Hackers could take control of smart meters to destabilise power transmission grids by creating overwhelming oscillations in energy demand. This is the warning of researchers from the Oregon State University, who explored the impacts of such an attack using a model known as time-domain grid protection simulator. By understanding how smart meters could be manipulated to attack a power network, the team said, grid operators can begin to develop countermeasures.

The study was conducted by electrical engineer and computer scientist Professor Eduardo Cotilla-Sanchez and his colleagues.

Prof. Cotilla-Sanchez said: “New technologies have been introduced to make our ageing electricity infrastructure more efficient and more reliable.

“At the distribution level, upgrades have included communication systems, distribution automation, local control and protection systems, and advanced metering infrastructure.

“The bad news is, the upgrades also introduce new dimensions for attacking the power grid.”

One such new avenue of attack involves hacking into the advanced metering infrastructure and manipulating smart meter switches to cause load oscillations.

Prof.

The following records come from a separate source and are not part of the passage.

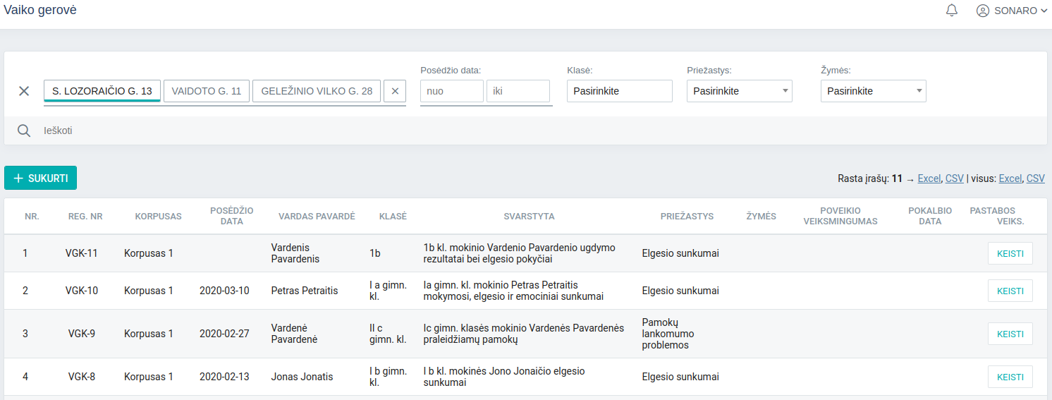Select the S. LOZORAIČIO G. 13 tab
Image resolution: width=1052 pixels, height=400 pixels.
[102, 91]
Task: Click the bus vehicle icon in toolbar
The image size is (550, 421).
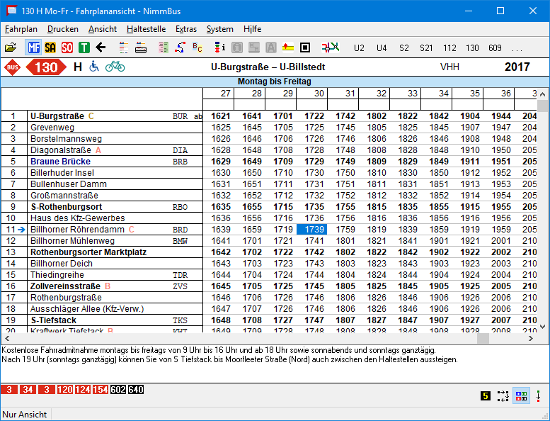Action: tap(141, 47)
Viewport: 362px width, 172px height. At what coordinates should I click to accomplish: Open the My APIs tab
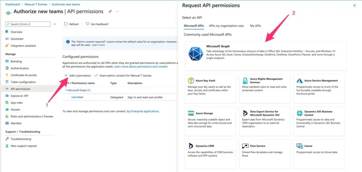[255, 26]
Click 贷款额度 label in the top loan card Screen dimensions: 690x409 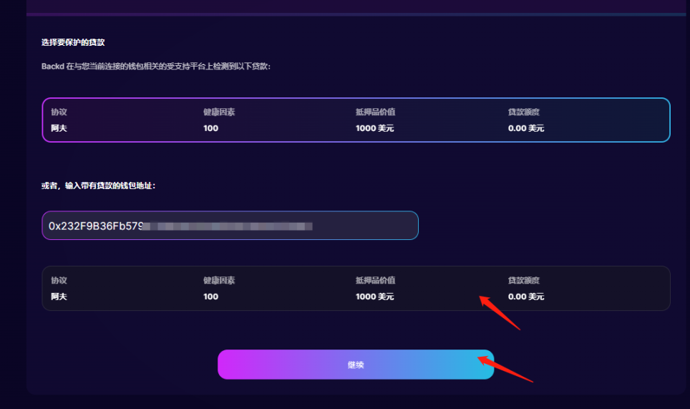523,112
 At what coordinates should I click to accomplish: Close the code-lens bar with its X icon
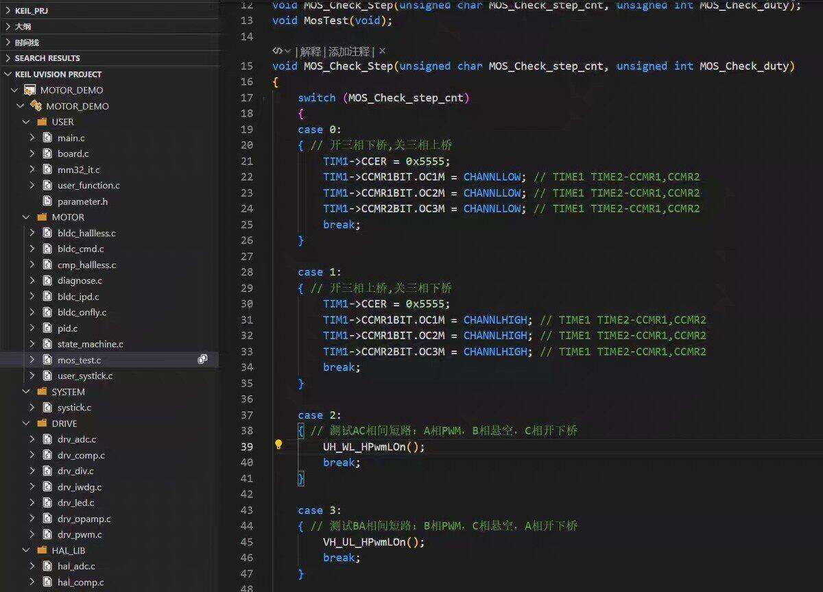coord(382,51)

Cotilla-Sanchez explains how this works: “Imagine calling everyone you know and saying ‘OK, at 6pm we are all going to turn the lights on.

“Even if you got a couple thousand people to do that, it would be unlikely to cause much instability because the grid is able to absorb fairly big changes in supply and demand.

“For example, solar panels at the end of the day [when the Sun goes down] do not produce electricity and we are able to anticipate and compensate for that.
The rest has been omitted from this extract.